◆ Task objective
Starting with the first line of the data that follows, transcribe every line verbatim until the line containing "Task: Toggle mute on the first timeline clip" has been transcribed.

*** Opening Source material ***

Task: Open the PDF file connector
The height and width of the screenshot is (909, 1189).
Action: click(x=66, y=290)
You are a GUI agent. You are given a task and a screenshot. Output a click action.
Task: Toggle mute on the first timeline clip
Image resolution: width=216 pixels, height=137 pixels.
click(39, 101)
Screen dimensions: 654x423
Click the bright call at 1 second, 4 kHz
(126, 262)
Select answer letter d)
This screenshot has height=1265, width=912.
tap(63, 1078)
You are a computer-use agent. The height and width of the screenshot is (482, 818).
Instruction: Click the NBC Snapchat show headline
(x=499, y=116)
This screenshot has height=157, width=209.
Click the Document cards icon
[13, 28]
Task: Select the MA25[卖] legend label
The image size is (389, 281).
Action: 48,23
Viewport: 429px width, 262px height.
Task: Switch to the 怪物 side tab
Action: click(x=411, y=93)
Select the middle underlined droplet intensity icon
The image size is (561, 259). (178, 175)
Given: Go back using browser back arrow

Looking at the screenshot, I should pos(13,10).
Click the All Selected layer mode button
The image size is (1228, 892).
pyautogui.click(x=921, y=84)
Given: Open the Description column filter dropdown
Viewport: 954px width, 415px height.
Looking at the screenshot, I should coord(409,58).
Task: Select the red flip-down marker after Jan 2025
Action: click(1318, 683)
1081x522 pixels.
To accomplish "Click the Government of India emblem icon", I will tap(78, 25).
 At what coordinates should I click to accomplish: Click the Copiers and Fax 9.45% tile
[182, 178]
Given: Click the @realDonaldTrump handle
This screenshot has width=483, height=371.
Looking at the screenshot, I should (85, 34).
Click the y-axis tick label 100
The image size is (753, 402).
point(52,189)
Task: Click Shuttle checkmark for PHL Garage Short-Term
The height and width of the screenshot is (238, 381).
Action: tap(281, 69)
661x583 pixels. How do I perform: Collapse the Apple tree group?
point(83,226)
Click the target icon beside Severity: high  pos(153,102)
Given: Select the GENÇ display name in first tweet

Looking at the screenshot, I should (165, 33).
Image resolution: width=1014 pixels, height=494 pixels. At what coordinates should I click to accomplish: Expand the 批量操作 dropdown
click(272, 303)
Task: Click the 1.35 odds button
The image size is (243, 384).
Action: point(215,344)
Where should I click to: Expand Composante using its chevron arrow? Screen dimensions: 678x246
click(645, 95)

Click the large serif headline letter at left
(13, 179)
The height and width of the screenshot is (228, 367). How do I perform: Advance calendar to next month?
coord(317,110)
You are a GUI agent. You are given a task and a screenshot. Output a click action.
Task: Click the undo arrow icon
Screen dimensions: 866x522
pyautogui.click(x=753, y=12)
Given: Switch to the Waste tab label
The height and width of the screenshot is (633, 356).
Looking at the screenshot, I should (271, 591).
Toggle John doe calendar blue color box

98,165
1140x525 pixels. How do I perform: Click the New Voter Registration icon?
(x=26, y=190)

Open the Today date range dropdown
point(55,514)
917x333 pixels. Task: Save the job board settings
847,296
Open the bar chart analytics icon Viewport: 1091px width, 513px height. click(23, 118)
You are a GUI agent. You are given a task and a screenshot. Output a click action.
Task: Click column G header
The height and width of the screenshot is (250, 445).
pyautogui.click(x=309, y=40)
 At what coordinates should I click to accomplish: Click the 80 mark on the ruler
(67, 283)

*** Closing Source material ***

◆ Final answer
Task: Open the PDF file connector
The height and width of the screenshot is (909, 1189).
Action: click(x=66, y=290)
You are a GUI agent. You are given a task and a screenshot. Output a click action.
Task: Toggle mute on the first timeline clip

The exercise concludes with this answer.